• Work instruction:
Below are some entries. Repeat exactly the lines from the one with "Task: Switch to the NETWORK vertical tab" through the one with "1200x488 pixels.", and only those.

• Source records:
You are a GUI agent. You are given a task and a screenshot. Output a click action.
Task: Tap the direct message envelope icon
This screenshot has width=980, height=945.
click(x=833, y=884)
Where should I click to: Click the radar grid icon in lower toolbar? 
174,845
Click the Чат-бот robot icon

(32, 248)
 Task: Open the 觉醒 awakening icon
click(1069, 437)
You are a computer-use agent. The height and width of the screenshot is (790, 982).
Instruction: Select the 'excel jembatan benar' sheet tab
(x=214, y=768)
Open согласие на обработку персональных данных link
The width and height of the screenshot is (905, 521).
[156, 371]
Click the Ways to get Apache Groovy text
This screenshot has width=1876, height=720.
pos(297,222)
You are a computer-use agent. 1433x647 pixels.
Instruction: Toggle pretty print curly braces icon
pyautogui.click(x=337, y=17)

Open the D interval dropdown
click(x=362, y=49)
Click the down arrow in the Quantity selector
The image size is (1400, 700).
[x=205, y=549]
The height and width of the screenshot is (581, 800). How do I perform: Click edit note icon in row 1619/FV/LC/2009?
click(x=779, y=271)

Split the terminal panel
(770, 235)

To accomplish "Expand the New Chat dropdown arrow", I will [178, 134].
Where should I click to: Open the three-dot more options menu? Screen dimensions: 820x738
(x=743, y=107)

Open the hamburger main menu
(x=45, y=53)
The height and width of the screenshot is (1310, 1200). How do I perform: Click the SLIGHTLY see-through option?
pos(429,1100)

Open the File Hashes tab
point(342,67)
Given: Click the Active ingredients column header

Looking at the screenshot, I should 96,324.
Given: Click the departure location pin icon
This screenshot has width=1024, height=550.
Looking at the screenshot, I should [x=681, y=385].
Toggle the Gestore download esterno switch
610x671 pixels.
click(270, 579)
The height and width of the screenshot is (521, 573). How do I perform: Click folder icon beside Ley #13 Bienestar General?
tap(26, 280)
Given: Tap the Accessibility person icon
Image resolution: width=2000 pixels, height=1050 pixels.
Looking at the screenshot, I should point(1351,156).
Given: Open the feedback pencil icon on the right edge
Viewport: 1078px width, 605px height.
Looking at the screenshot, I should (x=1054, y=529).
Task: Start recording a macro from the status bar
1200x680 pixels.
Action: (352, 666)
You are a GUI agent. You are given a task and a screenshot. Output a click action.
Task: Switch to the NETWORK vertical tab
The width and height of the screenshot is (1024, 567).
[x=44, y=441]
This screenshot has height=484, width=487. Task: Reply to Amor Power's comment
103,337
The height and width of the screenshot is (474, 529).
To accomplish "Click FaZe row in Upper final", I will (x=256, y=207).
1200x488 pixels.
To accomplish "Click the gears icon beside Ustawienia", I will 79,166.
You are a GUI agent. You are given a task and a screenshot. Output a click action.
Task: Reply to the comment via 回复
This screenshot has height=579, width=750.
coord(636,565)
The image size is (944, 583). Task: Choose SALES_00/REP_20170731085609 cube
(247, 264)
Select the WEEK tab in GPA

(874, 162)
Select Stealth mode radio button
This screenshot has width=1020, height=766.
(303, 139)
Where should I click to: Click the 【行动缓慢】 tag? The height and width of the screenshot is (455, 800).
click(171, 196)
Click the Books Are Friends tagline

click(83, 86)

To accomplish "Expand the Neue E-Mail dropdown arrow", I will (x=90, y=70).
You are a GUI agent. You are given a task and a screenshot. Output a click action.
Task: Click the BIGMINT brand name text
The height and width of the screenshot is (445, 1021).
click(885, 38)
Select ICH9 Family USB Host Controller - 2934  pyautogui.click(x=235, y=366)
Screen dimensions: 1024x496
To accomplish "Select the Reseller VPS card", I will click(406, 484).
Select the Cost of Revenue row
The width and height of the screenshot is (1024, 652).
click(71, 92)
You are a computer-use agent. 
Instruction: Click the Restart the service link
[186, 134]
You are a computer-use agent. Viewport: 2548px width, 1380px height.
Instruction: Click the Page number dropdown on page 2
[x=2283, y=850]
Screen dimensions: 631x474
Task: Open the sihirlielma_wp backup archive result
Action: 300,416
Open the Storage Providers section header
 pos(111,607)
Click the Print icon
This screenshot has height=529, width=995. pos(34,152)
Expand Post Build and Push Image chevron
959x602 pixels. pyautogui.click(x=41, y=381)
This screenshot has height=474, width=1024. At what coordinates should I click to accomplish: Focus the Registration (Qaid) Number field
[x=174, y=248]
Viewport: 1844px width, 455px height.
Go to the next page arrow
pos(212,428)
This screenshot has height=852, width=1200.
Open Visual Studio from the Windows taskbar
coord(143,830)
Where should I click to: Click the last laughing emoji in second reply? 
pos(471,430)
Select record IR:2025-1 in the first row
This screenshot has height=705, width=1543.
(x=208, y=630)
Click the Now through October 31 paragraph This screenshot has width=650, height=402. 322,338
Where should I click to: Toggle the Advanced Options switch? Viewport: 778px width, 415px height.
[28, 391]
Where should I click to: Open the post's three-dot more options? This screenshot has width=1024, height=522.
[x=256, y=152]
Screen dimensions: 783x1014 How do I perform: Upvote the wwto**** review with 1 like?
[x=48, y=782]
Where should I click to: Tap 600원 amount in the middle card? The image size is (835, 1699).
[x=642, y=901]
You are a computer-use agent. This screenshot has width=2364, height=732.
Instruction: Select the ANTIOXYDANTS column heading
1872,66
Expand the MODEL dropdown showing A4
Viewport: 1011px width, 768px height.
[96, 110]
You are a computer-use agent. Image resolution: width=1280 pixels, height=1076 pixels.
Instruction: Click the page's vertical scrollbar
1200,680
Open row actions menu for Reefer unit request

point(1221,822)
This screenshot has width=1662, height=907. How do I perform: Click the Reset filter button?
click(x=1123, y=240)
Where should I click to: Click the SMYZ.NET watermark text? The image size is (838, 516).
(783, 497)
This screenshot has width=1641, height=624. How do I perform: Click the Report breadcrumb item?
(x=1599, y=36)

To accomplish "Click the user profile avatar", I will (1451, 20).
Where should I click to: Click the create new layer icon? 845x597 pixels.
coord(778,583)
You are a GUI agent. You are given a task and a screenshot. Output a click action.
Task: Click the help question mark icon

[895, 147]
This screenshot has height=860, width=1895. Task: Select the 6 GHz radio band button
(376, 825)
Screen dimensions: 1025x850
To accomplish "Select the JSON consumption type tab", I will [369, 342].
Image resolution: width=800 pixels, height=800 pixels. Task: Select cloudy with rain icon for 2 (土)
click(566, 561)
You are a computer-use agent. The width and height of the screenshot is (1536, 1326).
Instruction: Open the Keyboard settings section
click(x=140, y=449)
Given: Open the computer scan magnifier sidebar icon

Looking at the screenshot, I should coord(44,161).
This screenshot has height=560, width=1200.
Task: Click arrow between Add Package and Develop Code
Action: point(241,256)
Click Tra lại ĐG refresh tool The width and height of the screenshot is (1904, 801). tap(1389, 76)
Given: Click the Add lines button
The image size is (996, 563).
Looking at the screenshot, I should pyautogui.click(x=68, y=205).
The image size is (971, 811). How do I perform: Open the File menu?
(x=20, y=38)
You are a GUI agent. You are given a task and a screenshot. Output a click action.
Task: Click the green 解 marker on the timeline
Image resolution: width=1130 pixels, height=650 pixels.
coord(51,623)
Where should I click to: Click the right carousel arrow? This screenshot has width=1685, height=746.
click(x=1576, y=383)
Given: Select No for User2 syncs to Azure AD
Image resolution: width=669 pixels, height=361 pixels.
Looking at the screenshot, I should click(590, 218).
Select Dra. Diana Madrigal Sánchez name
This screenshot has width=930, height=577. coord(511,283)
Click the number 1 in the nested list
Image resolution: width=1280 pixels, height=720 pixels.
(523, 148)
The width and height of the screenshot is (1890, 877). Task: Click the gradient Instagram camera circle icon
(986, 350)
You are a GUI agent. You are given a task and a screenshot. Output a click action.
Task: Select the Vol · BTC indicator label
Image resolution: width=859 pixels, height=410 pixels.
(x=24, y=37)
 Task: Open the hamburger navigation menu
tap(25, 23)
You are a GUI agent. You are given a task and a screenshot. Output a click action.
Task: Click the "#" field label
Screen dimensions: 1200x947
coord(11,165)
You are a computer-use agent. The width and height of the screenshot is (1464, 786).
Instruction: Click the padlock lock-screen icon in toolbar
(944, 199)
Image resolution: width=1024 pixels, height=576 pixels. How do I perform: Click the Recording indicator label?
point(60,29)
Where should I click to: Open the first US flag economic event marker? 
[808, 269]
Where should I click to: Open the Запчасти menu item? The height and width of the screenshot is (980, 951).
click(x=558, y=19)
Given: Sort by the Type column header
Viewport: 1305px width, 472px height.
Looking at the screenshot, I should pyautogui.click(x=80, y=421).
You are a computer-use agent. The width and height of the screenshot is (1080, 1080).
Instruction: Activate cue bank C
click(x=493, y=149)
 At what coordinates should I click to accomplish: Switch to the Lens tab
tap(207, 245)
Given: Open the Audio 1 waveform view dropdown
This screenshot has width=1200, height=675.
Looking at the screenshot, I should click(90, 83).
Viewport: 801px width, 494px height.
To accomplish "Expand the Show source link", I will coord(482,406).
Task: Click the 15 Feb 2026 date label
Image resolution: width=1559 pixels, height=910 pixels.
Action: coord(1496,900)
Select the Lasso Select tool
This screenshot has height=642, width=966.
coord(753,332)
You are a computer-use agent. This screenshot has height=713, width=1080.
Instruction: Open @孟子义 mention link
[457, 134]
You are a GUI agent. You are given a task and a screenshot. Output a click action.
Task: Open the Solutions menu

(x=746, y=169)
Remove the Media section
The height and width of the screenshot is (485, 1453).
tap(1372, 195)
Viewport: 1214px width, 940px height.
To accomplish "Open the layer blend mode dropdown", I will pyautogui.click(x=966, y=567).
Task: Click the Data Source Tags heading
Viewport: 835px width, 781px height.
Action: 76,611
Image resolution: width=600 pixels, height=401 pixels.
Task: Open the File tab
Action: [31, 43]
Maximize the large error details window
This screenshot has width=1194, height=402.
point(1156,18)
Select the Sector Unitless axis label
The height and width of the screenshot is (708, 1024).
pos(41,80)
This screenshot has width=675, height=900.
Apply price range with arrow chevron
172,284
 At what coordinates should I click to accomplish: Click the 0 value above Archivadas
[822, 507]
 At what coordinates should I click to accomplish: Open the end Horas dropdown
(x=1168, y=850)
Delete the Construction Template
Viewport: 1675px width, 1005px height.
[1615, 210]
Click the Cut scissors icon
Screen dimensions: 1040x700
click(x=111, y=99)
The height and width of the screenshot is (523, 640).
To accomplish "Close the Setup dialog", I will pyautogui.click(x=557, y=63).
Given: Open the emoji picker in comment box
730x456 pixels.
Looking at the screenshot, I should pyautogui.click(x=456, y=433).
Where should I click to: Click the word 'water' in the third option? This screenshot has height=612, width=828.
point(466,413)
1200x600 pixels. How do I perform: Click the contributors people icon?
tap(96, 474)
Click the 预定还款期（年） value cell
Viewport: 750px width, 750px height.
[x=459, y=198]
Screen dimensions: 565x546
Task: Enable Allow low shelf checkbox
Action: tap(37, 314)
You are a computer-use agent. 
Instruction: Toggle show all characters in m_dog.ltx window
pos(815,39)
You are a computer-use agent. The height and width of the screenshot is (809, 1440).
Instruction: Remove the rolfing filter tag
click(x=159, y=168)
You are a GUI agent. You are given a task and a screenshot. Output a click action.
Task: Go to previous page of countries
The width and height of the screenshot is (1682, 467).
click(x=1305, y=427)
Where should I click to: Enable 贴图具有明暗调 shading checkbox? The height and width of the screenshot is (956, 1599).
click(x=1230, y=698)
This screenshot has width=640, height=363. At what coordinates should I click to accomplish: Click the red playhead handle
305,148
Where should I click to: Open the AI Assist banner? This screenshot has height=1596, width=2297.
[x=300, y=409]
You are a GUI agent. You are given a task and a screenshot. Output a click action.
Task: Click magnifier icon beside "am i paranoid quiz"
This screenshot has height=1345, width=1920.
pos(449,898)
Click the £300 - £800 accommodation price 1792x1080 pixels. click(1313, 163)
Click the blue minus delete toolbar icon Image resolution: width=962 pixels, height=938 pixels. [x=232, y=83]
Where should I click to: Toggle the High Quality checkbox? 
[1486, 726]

• Result:
Task: Switch to the NETWORK vertical tab
The width and height of the screenshot is (1024, 567).
[x=44, y=441]
This screenshot has height=484, width=487. Task: Reply to Amor Power's comment
103,337
The height and width of the screenshot is (474, 529).
To accomplish "Click FaZe row in Upper final", I will (x=256, y=207).
1200x488 pixels.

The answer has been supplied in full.